3.1 Encoder and Decoder Stacks
Encoder: The encoder is composed of a stack of N = 6 identical layers. Each layer has two
sub-layers. The first is a multi-head self-attention mechanism, and the second is a simple, position-
wise fully connected feed-forward network. We employ a residual connection [11] around each of
the two sub-layers, followed by layer normalization [ 1]. That is, the output of each sub-layer is
LayerNorm(x + Sublayer(x)), where Sublayer(x) is the function implemented by the sub-layer
itself. To facilitate these residual connections, all sub-layers in the model, as well as the embedding
layers, produce outputs of dimension dmodel = 512.


## Google Gemini API Yapısını Kullanarak LLM Tetikleme İşlemleri

- Düşük Değerler (0.1-0.4): Daha kesin ve daha tutarlı cevaplar verilir.
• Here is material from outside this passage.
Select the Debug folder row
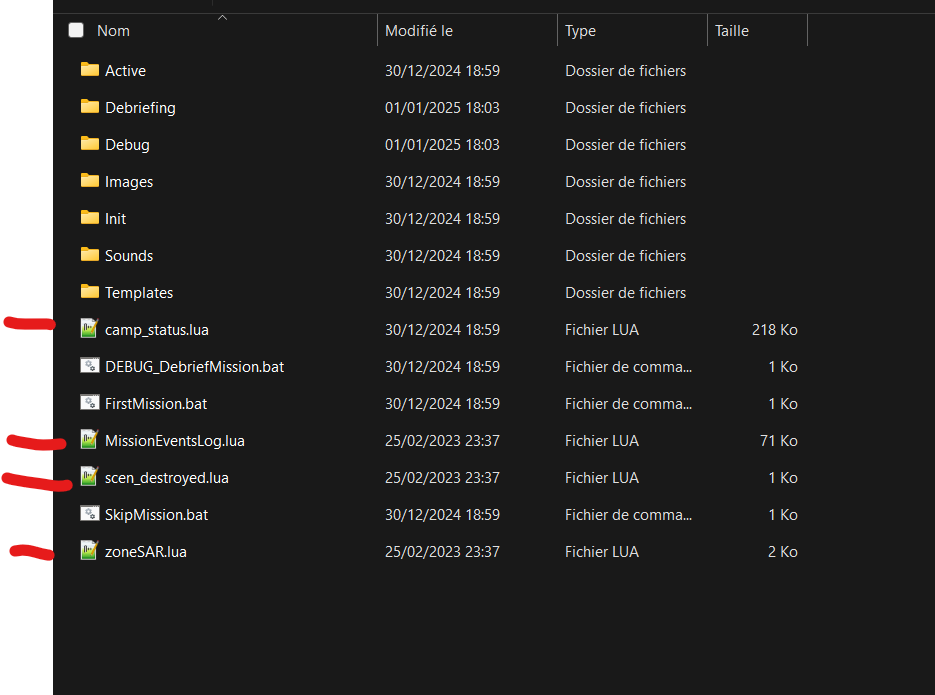This screenshot has height=695, width=935. [x=438, y=144]
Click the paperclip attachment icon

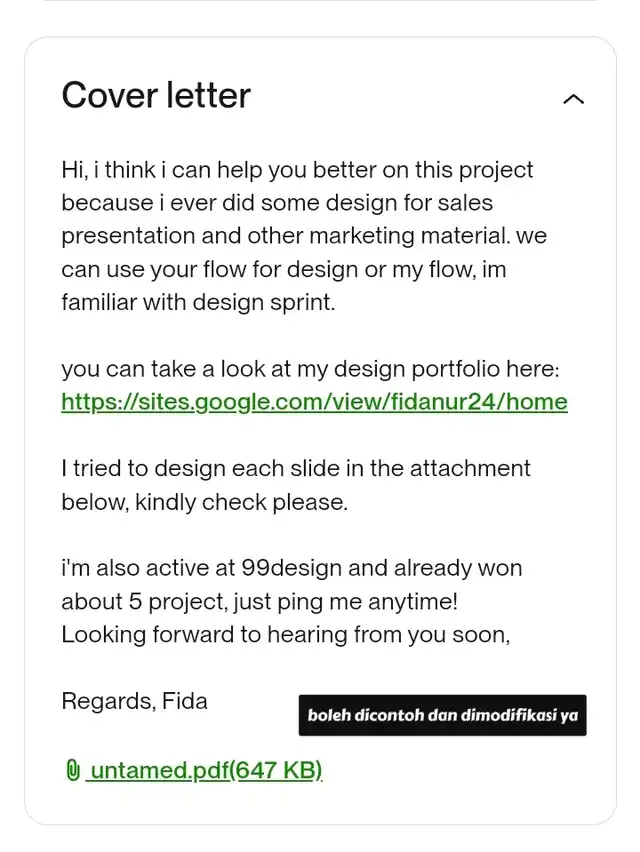tap(73, 770)
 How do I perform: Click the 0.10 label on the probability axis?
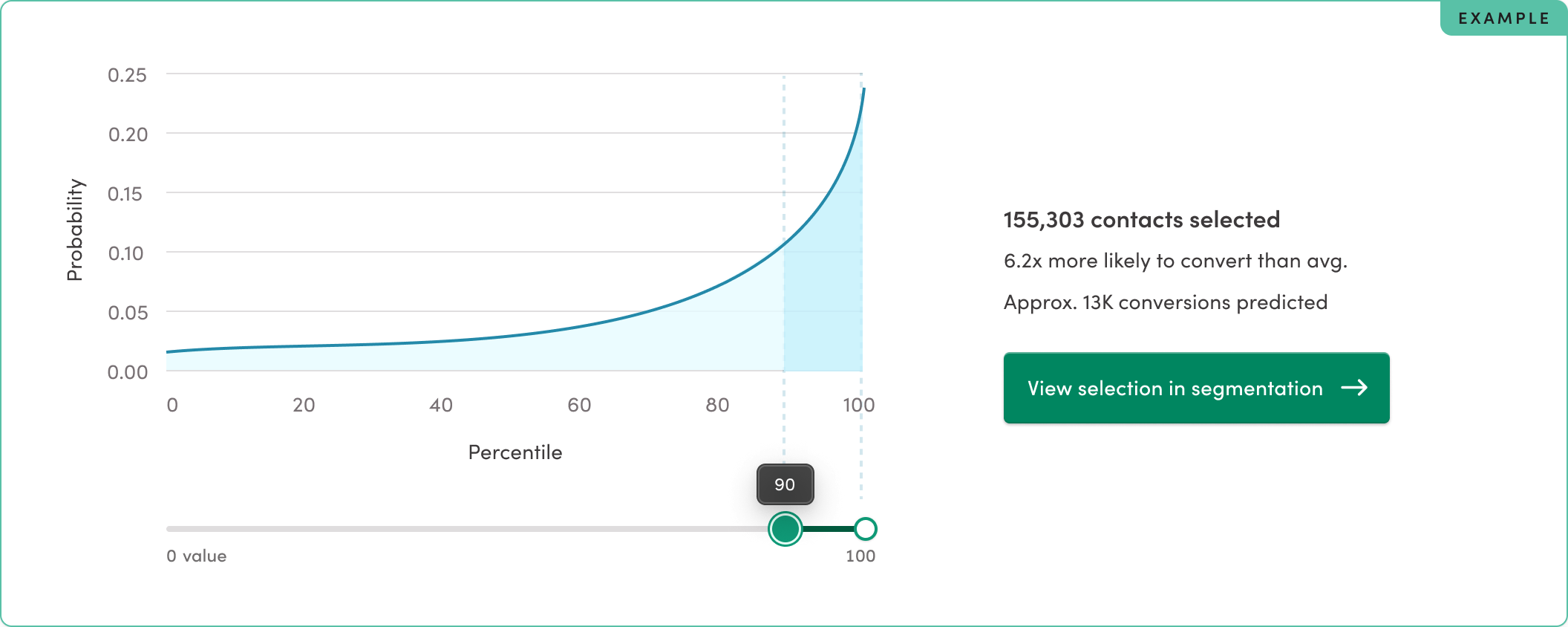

Model daha tahmin edilebilir hale gelir. 
- Orta Değerler(0.5-0.7): Hem mantıklı hem de yaratıcı cevaplar verilir. 
- Yüksek Değerler (0.7-1): Daha rastgele ve yaratıcı , ancak bazen tutarsız yanıtlar verebilir

In [41]:
from langchain_google_genai import ChatGoogleGenerativeAI

llm = ChatGoogleGenerativeAI(
    model="gemini-2.5-flash-lite",
    temperature=0.3,  # Gemini 3.0+ defaults to 1.0
    max_tokens=500
)

In [42]:
from langchain_core.prompts import ChatPromptTemplate
from langchain.chains.combine_documents import create_stuff_documents_chain
from langchain.chains import create_retrieval_chain

In [43]:
system_prompt = (
    "You are assistant for question-answering tasks"
    "Use the following pieces of context to answer the question at the end."
    "If you don't know the answer, just say that you don't know, don't try to make up an answer." \
    "Use three sentences maximum to answer."
    "\n\n"
    "{context}"
)

In [44]:
prompt = ChatPromptTemplate.from_messages(
    [
        ("system", system_prompt),
        ("user", "{input}"),
    ]
)

## Soru-Cevap Zinciri Oluşturma ( LLM + PROMPT )

In [45]:
question_answering_chain = create_stuff_documents_chain(llm,prompt)

## RAG Zinciri Olutşurma ( RAG + LLM )

In [46]:
rag_chain = create_retrieval_chain(retriever,question_answering_chain)

## Kullanıcı sorgusunu çalıştırma

In [47]:
response = rag_chain.invoke({"input": "Explain the transformer architecture?"})

In [48]:
print(response["answer"])

The Transformer architecture is a model that relies entirely on self-attention mechanisms, eschewing recurrence and convolution. It consists of an encoder and a decoder, each composed of a stack of identical layers. Each encoder layer has a multi-head self-attention mechanism and a position-wise feed-forward network, with residual connections and layer normalization applied around each sub-layer. The decoder has these two sub-layers plus a third sub-layer for multi-head attention over the encoder's output, also incorporating residual connections and layer normalization.